Kohut was associated with the Rev. Sabato Morais in founding the Jewish Theological Seminary of New York, becoming one of its advisory board, and being active as professor of Talmudic methodology up to the time of his death. In 1889, on the occasion of his finishing the Aruch Completum, he was the recipient of many honors, notably at the hands of various learned bodies in Europe. It was called a "great work", "epoch making" and "foremost work in Semitic lexicography". In 1891 he was appointed examiner in rabbinics at Columbia College. In March, 1894, while delivering a stirring eulogy on Lajos Kossuth, he was stricken in his pulpit, and, after lingering a few weeks, expired on the eve of the Sabbath (25 May 1894). His widow was his second wife, Jewish women's leader Rebekah Bettelheim Kohut.

A volume containing memorial addresses and tributes was published by Congregation Ahavath Chesed in 1894 in New York; and another, containing learned essays by forty-four noted scholars in Europe and America, entitled Semitic Studies in Memory of Rev. Dr. Alexander Kohut, was published in Berlin in 1897 by his son, G. A. Kohut. The latter work contains a memoir of Kohut's life written by his brother, Dr. Adolph Kohut.

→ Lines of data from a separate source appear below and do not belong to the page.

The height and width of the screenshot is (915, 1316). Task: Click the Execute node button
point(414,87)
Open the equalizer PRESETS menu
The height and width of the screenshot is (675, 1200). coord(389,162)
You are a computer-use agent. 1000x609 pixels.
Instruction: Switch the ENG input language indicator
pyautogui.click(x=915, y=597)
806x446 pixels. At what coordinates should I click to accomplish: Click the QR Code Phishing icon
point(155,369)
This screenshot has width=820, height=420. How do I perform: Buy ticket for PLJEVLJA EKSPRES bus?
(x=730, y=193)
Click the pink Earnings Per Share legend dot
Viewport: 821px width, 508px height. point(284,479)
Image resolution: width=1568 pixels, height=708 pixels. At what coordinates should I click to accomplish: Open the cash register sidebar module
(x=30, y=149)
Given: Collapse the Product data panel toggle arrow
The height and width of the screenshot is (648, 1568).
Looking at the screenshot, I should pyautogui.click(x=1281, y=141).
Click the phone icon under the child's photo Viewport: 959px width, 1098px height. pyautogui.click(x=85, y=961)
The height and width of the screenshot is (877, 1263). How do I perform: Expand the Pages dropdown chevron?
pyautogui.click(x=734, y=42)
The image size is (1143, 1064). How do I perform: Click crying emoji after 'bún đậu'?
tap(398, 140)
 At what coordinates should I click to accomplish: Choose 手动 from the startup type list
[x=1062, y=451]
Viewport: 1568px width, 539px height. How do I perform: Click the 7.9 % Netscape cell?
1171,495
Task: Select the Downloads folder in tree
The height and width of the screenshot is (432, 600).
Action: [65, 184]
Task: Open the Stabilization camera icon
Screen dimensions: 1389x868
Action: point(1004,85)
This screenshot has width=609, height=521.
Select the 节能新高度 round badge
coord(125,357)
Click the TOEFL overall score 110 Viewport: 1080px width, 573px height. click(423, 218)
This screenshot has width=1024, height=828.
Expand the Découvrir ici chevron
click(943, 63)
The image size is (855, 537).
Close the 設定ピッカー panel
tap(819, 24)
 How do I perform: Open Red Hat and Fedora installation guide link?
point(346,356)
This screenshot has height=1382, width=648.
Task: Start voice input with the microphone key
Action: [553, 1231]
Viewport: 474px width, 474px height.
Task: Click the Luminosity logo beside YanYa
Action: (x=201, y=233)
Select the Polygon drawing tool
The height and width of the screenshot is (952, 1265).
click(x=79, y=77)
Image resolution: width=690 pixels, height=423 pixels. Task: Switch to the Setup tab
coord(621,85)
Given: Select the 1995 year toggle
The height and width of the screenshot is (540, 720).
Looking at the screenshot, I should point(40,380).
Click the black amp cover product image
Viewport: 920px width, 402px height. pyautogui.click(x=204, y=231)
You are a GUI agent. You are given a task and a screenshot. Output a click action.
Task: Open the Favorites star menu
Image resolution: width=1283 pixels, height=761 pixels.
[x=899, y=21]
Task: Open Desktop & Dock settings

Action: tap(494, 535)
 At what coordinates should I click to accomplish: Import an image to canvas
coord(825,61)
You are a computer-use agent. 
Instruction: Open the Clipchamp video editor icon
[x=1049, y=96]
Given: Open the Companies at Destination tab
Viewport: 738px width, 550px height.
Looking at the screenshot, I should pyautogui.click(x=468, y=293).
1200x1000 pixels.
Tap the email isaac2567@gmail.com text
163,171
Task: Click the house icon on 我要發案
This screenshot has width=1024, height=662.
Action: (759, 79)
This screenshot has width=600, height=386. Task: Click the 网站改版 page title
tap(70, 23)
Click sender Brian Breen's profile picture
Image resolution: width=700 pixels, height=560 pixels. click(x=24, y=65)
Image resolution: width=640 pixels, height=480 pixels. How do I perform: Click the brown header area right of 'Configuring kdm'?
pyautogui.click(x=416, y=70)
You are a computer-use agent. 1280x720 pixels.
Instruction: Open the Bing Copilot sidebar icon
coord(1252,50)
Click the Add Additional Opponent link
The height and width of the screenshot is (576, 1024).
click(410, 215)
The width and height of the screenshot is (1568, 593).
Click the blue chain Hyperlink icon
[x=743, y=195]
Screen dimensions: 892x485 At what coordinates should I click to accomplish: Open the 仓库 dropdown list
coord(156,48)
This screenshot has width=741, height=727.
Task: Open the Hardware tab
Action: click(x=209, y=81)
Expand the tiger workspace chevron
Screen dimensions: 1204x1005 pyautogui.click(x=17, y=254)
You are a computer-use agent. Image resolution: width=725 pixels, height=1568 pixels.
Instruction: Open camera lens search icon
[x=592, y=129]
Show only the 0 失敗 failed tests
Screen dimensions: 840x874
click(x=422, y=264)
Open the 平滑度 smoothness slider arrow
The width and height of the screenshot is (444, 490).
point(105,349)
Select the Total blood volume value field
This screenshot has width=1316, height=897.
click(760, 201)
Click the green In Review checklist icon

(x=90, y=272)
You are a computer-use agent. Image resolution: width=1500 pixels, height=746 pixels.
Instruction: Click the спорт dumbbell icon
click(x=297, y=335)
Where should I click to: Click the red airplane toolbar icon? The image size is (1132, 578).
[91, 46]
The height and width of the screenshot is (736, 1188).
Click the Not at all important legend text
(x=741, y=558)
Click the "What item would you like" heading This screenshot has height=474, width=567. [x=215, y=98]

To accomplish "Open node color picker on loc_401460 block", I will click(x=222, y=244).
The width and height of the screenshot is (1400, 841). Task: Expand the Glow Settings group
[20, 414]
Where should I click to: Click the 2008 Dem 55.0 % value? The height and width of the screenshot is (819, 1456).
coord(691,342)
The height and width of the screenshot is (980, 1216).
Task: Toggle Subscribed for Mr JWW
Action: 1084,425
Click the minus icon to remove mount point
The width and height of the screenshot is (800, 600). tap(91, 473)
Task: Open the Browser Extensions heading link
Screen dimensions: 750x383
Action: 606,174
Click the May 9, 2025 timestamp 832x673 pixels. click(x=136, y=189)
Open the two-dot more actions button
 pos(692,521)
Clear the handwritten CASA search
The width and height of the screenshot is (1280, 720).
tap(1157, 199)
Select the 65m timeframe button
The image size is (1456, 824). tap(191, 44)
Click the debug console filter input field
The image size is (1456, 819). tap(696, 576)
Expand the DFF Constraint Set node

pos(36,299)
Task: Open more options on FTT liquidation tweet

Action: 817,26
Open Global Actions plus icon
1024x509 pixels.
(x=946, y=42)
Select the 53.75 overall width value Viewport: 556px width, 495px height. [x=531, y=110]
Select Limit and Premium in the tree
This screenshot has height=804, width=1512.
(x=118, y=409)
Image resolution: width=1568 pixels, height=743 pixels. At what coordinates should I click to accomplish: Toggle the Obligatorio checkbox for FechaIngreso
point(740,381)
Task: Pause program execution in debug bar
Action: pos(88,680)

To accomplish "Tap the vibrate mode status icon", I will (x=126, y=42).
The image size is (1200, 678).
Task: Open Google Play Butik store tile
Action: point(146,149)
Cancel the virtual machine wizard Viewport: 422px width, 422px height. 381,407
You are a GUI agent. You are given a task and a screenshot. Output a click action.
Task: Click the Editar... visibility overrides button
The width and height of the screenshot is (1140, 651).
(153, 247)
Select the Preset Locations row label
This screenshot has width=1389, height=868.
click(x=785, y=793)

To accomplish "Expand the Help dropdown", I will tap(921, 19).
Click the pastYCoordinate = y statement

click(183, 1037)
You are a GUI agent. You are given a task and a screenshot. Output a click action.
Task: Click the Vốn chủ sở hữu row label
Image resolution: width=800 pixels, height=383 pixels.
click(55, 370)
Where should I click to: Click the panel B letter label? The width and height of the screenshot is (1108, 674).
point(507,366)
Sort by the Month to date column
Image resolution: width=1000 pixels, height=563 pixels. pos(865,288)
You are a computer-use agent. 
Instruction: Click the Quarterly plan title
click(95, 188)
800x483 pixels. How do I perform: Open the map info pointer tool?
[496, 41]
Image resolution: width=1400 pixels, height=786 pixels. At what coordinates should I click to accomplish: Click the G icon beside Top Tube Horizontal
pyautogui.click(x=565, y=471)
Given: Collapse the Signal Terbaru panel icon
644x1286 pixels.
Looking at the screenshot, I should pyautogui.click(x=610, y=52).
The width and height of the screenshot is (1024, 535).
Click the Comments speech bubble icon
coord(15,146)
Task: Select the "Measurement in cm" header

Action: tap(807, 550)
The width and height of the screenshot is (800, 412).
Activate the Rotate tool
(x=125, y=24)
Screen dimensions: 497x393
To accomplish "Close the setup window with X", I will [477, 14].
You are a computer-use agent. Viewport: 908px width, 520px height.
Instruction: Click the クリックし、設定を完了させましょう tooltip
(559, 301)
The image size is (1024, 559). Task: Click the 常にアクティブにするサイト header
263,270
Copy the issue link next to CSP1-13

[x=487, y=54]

A complete list of Kohut's published writings has been compiled by G. A. Kohut, in the appendix to the Proceedings of the Fourth Biennial Convention of the Jewish Theological Seminary Association (New York, 1894) and in Tributes to the Memory of Rev. Dr. Alexander Kohut, pp. 49–64 (ib. 1894).

His son, George Alexander Kohut, often known as "G. A. Kohut," was an American writer and bibliographer, who donated his father's important library of Judaica to Yale University in 1915. This established the "Alexander Kohut Memorial Collection". The son also created the "Kohut Endowment" to maintain and improve the Yale collection.